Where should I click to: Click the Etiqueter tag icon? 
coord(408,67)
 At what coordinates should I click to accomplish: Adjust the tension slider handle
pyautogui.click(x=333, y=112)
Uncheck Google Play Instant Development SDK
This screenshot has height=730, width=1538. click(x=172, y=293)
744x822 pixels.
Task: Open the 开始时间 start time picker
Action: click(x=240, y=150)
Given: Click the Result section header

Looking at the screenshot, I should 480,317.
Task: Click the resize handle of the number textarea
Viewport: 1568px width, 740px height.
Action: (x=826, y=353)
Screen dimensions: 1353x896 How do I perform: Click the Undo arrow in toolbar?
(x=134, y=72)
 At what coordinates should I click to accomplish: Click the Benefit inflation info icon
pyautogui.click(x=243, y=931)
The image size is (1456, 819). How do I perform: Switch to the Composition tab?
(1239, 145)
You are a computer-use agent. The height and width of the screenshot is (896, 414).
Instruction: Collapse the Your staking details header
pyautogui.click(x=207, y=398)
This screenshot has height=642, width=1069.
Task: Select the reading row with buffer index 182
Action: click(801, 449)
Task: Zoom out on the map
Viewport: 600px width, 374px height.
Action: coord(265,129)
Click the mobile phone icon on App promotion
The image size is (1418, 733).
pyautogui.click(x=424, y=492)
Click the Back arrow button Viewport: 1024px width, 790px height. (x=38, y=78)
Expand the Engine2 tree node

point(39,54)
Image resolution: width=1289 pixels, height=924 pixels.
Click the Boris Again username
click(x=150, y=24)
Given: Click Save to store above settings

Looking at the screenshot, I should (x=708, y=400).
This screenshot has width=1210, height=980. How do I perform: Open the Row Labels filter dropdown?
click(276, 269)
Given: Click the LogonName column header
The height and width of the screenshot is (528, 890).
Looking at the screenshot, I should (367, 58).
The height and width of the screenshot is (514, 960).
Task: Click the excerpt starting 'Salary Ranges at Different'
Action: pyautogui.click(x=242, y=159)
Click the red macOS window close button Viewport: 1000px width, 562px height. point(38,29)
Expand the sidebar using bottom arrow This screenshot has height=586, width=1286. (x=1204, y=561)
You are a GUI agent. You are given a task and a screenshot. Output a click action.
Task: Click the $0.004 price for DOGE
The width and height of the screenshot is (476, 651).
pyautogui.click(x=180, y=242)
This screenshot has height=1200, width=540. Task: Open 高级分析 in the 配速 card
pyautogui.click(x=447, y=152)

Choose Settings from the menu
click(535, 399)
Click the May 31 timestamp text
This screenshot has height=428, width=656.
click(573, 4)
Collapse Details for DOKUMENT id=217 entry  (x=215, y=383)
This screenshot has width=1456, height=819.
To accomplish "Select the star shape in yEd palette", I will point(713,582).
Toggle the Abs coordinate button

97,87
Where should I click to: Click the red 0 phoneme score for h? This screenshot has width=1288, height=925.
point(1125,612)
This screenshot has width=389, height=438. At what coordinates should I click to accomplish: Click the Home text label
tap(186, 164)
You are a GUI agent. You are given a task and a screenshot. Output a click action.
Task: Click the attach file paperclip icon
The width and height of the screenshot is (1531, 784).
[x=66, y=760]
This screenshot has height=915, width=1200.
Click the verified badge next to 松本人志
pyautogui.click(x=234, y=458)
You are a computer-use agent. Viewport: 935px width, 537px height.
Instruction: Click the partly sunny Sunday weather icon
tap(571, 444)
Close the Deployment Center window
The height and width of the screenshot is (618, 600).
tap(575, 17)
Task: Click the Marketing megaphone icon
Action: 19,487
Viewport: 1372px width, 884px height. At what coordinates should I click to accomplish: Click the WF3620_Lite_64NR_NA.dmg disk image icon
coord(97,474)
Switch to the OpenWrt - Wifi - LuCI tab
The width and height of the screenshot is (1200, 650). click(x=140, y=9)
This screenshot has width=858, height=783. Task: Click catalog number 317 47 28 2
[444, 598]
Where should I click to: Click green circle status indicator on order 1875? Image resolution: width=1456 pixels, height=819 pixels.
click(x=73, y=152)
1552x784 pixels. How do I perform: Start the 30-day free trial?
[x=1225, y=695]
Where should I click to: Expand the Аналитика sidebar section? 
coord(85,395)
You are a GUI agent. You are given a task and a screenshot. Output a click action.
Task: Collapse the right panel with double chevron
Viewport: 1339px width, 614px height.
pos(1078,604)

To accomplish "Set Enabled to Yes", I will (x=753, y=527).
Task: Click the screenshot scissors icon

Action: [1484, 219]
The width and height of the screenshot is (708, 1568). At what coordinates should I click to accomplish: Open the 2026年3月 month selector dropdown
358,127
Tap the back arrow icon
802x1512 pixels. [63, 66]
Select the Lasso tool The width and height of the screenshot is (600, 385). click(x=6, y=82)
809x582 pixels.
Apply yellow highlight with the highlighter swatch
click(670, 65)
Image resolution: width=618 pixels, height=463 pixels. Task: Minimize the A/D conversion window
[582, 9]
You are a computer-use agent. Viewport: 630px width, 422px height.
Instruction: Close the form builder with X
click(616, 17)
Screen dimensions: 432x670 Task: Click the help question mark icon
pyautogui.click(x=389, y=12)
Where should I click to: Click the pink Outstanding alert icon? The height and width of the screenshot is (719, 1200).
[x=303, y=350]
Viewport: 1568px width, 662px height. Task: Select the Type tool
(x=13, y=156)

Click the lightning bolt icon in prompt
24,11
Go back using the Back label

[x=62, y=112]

+===+

- [WHAT IS REQUIRED]: Change "highlighter swatch" to "color swatch" wherever it occurs in the entries, and reproduce all of the entries with every other detail unchanged.

- [FULL ANSWER]:
Where should I click to: Click the Etiqueter tag icon? 
coord(408,67)
 At what coordinates should I click to accomplish: Adjust the tension slider handle
pyautogui.click(x=333, y=112)
Uncheck Google Play Instant Development SDK
This screenshot has height=730, width=1538. click(x=172, y=293)
744x822 pixels.
Task: Open the 开始时间 start time picker
Action: click(x=240, y=150)
Given: Click the Result section header

Looking at the screenshot, I should 480,317.
Task: Click the resize handle of the number textarea
Viewport: 1568px width, 740px height.
Action: (x=826, y=353)
Screen dimensions: 1353x896 How do I perform: Click the Undo arrow in toolbar?
(x=134, y=72)
 At what coordinates should I click to accomplish: Click the Benefit inflation info icon
pyautogui.click(x=243, y=931)
The image size is (1456, 819). How do I perform: Switch to the Composition tab?
(1239, 145)
You are a computer-use agent. The height and width of the screenshot is (896, 414).
Instruction: Collapse the Your staking details header
pyautogui.click(x=207, y=398)
This screenshot has height=642, width=1069.
Task: Select the reading row with buffer index 182
Action: click(801, 449)
Task: Zoom out on the map
Viewport: 600px width, 374px height.
Action: coord(265,129)
Click the mobile phone icon on App promotion
The image size is (1418, 733).
pyautogui.click(x=424, y=492)
Click the Back arrow button Viewport: 1024px width, 790px height. (x=38, y=78)
Expand the Engine2 tree node

point(39,54)
Image resolution: width=1289 pixels, height=924 pixels.
Click the Boris Again username
click(x=150, y=24)
Given: Click Save to store above settings

Looking at the screenshot, I should (x=708, y=400).
This screenshot has width=1210, height=980. How do I perform: Open the Row Labels filter dropdown?
click(276, 269)
Given: Click the LogonName column header
The height and width of the screenshot is (528, 890).
Looking at the screenshot, I should (367, 58).
The height and width of the screenshot is (514, 960).
Task: Click the excerpt starting 'Salary Ranges at Different'
Action: pyautogui.click(x=242, y=159)
Click the red macOS window close button Viewport: 1000px width, 562px height. point(38,29)
Expand the sidebar using bottom arrow This screenshot has height=586, width=1286. (x=1204, y=561)
You are a GUI agent. You are given a task and a screenshot. Output a click action.
Task: Click the $0.004 price for DOGE
The width and height of the screenshot is (476, 651).
pyautogui.click(x=180, y=242)
This screenshot has height=1200, width=540. Task: Open 高级分析 in the 配速 card
pyautogui.click(x=447, y=152)

Choose Settings from the menu
click(535, 399)
Click the May 31 timestamp text
This screenshot has height=428, width=656.
click(573, 4)
Collapse Details for DOKUMENT id=217 entry  (x=215, y=383)
This screenshot has width=1456, height=819.
To accomplish "Select the star shape in yEd palette", I will point(713,582).
Toggle the Abs coordinate button

97,87
Where should I click to: Click the red 0 phoneme score for h? This screenshot has width=1288, height=925.
point(1125,612)
This screenshot has width=389, height=438. At what coordinates should I click to accomplish: Click the Home text label
tap(186, 164)
You are a GUI agent. You are given a task and a screenshot. Output a click action.
Task: Click the attach file paperclip icon
The width and height of the screenshot is (1531, 784).
[x=66, y=760]
This screenshot has height=915, width=1200.
Click the verified badge next to 松本人志
pyautogui.click(x=234, y=458)
You are a computer-use agent. Viewport: 935px width, 537px height.
Instruction: Click the partly sunny Sunday weather icon
tap(571, 444)
Close the Deployment Center window
The height and width of the screenshot is (618, 600).
tap(575, 17)
Task: Click the Marketing megaphone icon
Action: 19,487
Viewport: 1372px width, 884px height. At what coordinates should I click to accomplish: Click the WF3620_Lite_64NR_NA.dmg disk image icon
coord(97,474)
Switch to the OpenWrt - Wifi - LuCI tab
The width and height of the screenshot is (1200, 650). click(x=140, y=9)
This screenshot has width=858, height=783. Task: Click catalog number 317 47 28 2
[444, 598]
Where should I click to: Click green circle status indicator on order 1875? Image resolution: width=1456 pixels, height=819 pixels.
click(x=73, y=152)
1552x784 pixels. How do I perform: Start the 30-day free trial?
[x=1225, y=695]
Where should I click to: Expand the Аналитика sidebar section? 
coord(85,395)
You are a GUI agent. You are given a task and a screenshot. Output a click action.
Task: Collapse the right panel with double chevron
Viewport: 1339px width, 614px height.
pos(1078,604)

To accomplish "Set Enabled to Yes", I will (x=753, y=527).
Task: Click the screenshot scissors icon

Action: [1484, 219]
The width and height of the screenshot is (708, 1568). At what coordinates should I click to accomplish: Open the 2026年3月 month selector dropdown
358,127
Tap the back arrow icon
802x1512 pixels. [63, 66]
Select the Lasso tool The width and height of the screenshot is (600, 385). click(x=6, y=82)
809x582 pixels.
Apply yellow highlight with the color swatch
click(670, 65)
Image resolution: width=618 pixels, height=463 pixels. Task: Minimize the A/D conversion window
[582, 9]
You are a computer-use agent. Viewport: 630px width, 422px height.
Instruction: Close the form builder with X
click(616, 17)
Screen dimensions: 432x670 Task: Click the help question mark icon
pyautogui.click(x=389, y=12)
Where should I click to: Click the pink Outstanding alert icon? The height and width of the screenshot is (719, 1200).
[x=303, y=350]
Viewport: 1568px width, 662px height. Task: Select the Type tool
(x=13, y=156)

Click the lightning bolt icon in prompt
24,11
Go back using the Back label

[x=62, y=112]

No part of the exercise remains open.